Soljenitsyne nous donne des significations sue sa vision intérieure : révélateur de la vérité
s’oppose à la science. Mais il y a des romanciers qui ont des projets scientifiques : « le roman est
une exemplarisation », affirme Grivel. Il fonctionne comme une parabole, le développement,
l’illustration d’un projet initial. Soljenitsyne apporte une correction à ces propos : la vérité du
roman est d’un autre ordre : elle est dans la prétention scientifique du romancier.
Nous citerons le Roman expérimental de Zola et Seuils de G. Genette, pour qui le rôle des
préfaces est d’indiquer la direction des lectures (ex : Les mémoires d’un homme de qualité de l’abbé
Prévost qui sont un traité de moral réduit agréablement à l’exercice) et pour qui le roman est une
vérité à démontrer et à illustrer.
Au XIXe siècle, l’histoire n’est pas constituée. Ce sont les historiens du XIXe siècle qui vont la
constituer. Or, le romancier est un concurrent de l’historien. Il doit affronter le problème de la
vérité (le vraisemblable et/ou la vérité de l’ordre historique) ; d’où l’utilisation d’événements et de
personnages historiques. Mais ils demeurent des romans (fables, fiction…). On peut dès lors se
demander si le romancier n’est pas un historien qui jouerait avec la fiction, un historien au présent
(comme le croit Balzac) ? Le développement des sciences et le positivisme tentent certains
romanciers d’accéder à une vérité romanesque par une démarche scientifique : « […]

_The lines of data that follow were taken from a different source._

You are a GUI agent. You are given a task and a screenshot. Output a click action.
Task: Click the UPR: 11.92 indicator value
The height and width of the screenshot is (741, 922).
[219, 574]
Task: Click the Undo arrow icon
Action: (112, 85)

l’expérimentateur paraît et institue l’expérience, je veux dire, fait mouvoir les personnages dans
une histoire particulière, pour y montrer que la succession des faits y sera telle que l’exige le
déterminisme des phénomènes mis à l’étude. Le romancier part à la recherche d’une vérité. » (Le
roman expérimental, Zola. Le roman va confirmer un point de vue en théorie. L’expérience
romanesque ne peut que confirmer en effet la conclusion du romancier (cf. Histoire naturelle et
sociale d’une famille : histoire qui relève de la science, elle suppose une classification relevant du
déterminisme). Flaubert lui-même affirmera : « La littérature prendra de plus en plus les allures
de la science. Elle sera surtout exposante ». Le projet scientifique est réducteur dans le roman.
Soljenitsyne va au-delà : il parle d’ampleur, de sens vivant.
La philosophie romanesque dépasse les attentes de son auteur et devient une réflexion de
l’individu sur sa place dans la société : le roman ne donne pas qu’une seule solution (ex : Les
souffrances du jeune Werther, Goethe). Le roman déborde de son propre message : une part est
laissée à l’interprétation : c’est une œuvre ouverte.
Le romancier travaille sur une vision globalisante (Les hommes de bonne volonté, J. Romains :
roman unanimiste = une seule âme = rendre compte d’une âme collective / la somme de romans
comme la comédie humaine de Balzac). J. Romains ne veut pas se limiter à l’histoire d’un
personnage central. Il veut une histoire de groupe, de famille, tel un drame musical ou une
immense symphonie (idées d’ampleur et de composition combinées). Il s’agit d’une addition de
points de vue différents comme on en retrouve chez Soljenitsyne dans La roue rouge, chez Martin
du Gard avec Les Thibault (où le développement fait ampleur plus que la vision), chez Perec qui
bâtit son récit sur la construction d’un immeuble à partir de laquelle le roman va s’intéresser à
différentes histoires, convergentes ou non, dans La vie mode d’emploi, ou encore chez Joyce avec
Ulysse qui reflète la capacité du roman à organiser une totalité avec une organisation de la durée,
de l’espace et du lieu (récit d’un homme –Léopold Bloom- lors de son errance dans Dublin : un seul
personnage, une seule journée, un seul lieu). Même constat avec Maupassant (Une vie).
Le roman est ainsi dans le concret. C’est la dogmatique de Proust : possibilité d’un esprit
d’accéder à une vérité. L’art consiste à dégager les lois de la vie, mais selon Proust, ça consiste à
incarner l’abstrait : c’est bien donner un sens vivant. Il distingue le roman dogmatique du roman à
thèse. Il note que quand le roman à thèse a une valeur, il le dit à autre chose qu’à sa thèse. Proust
prend l’exemple du Médecin de campagne de Balzac : capacité de rendre compte de l’incarnation de
l’abstrait. Le chrono tope de Bakhtine (Esthétique et théorie du roman) permet l’incarnation, il est
le centre organisateur « des principaux événements contenus dans le sujet du roman ». Le roman
n’a donc de valeur que parce qu’il y a incarnation d’un personnage dans le chrono tope.